* Start *

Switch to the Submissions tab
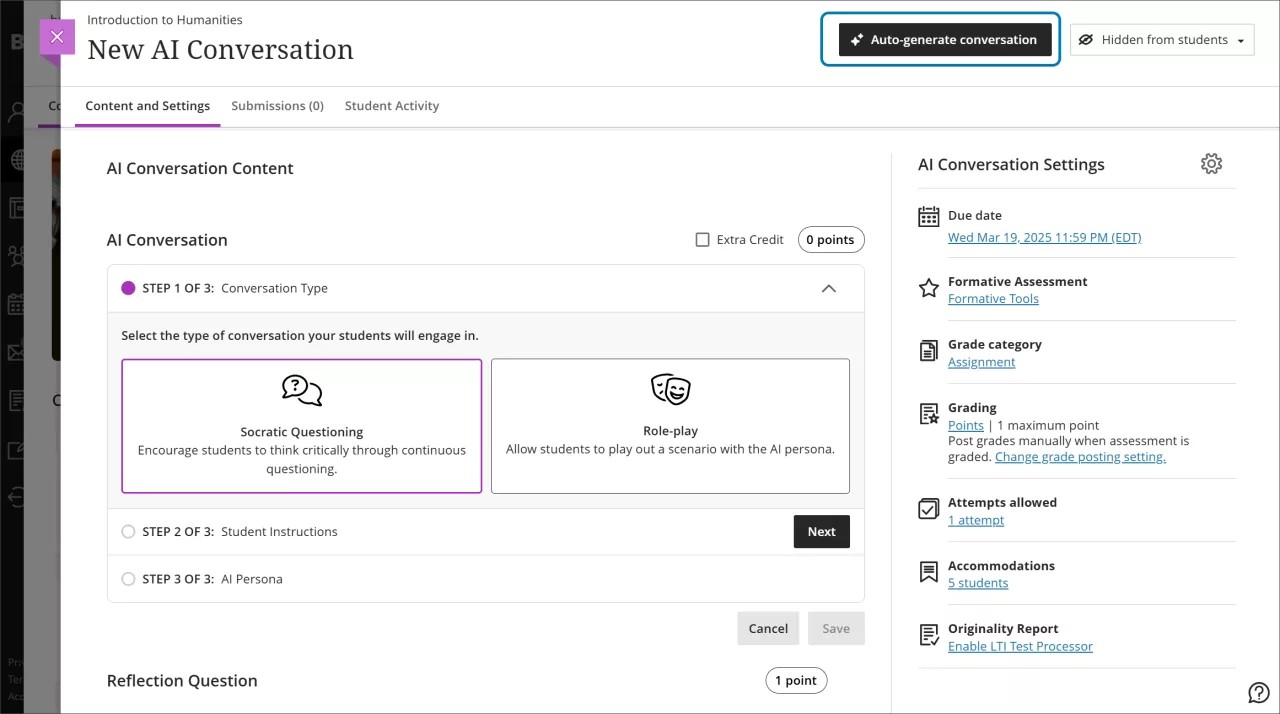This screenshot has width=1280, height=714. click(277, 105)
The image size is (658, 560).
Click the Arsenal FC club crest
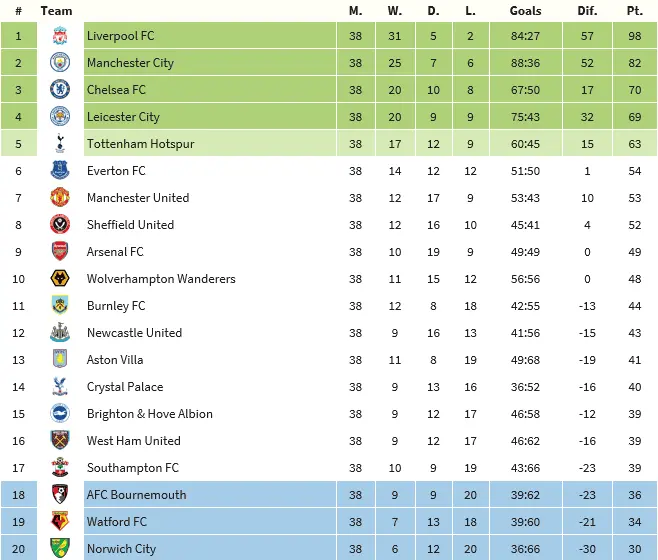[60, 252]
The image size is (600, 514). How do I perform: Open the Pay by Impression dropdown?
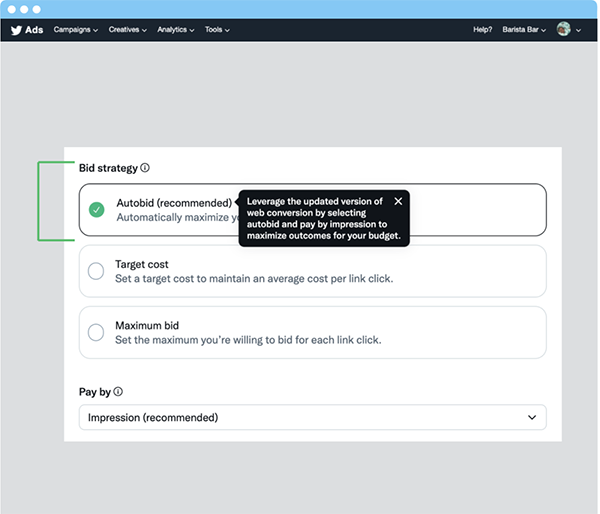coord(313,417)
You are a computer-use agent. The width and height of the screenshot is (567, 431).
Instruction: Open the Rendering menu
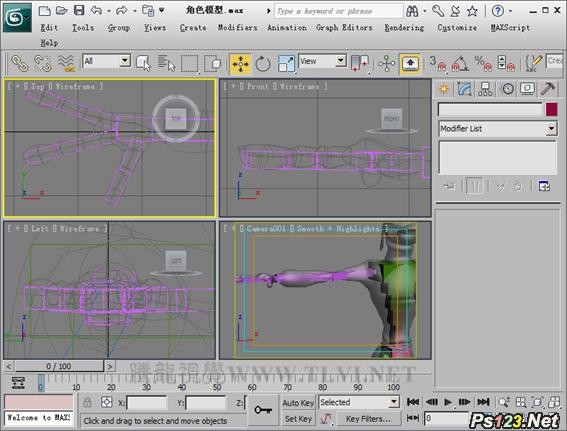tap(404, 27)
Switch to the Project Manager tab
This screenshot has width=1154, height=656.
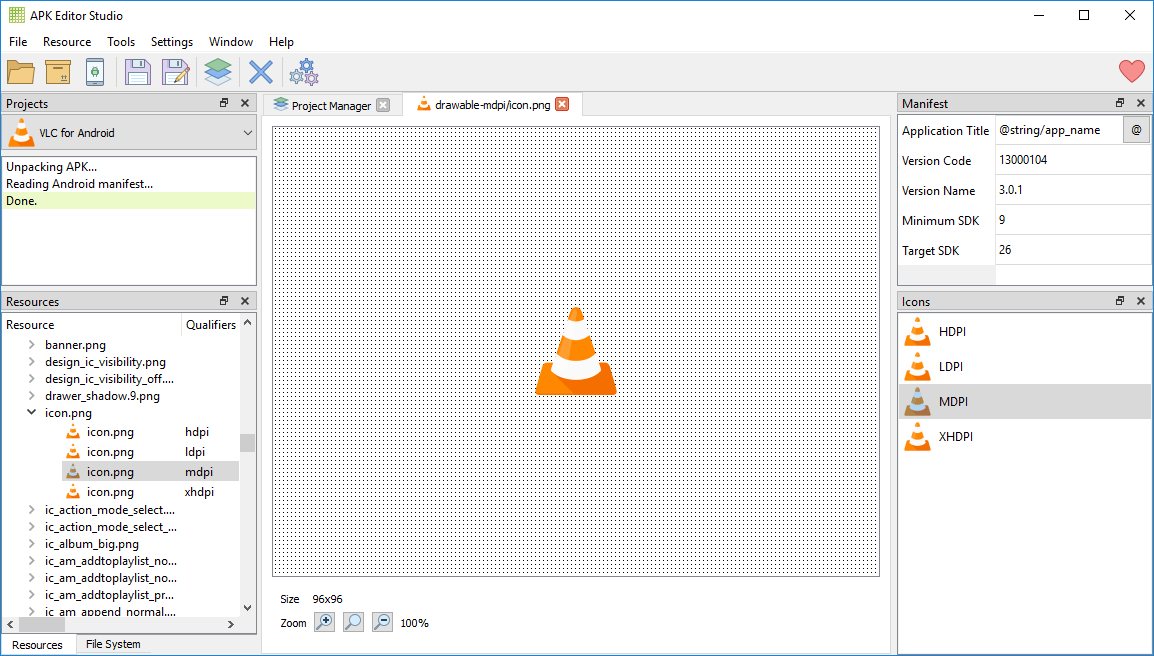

* End *

Copy out the text lines of all the entries above, word for word, leaving out the pictures.

> **Written solution**:
Switch to the Submissions tab
This screenshot has width=1280, height=714. click(277, 105)
The image size is (658, 560).
Click the Arsenal FC club crest
[60, 252]
The image size is (600, 514). How do I perform: Open the Pay by Impression dropdown?
coord(313,417)
You are a computer-use agent. The width and height of the screenshot is (567, 431).
Instruction: Open the Rendering menu
tap(404, 27)
Switch to the Project Manager tab
This screenshot has width=1154, height=656.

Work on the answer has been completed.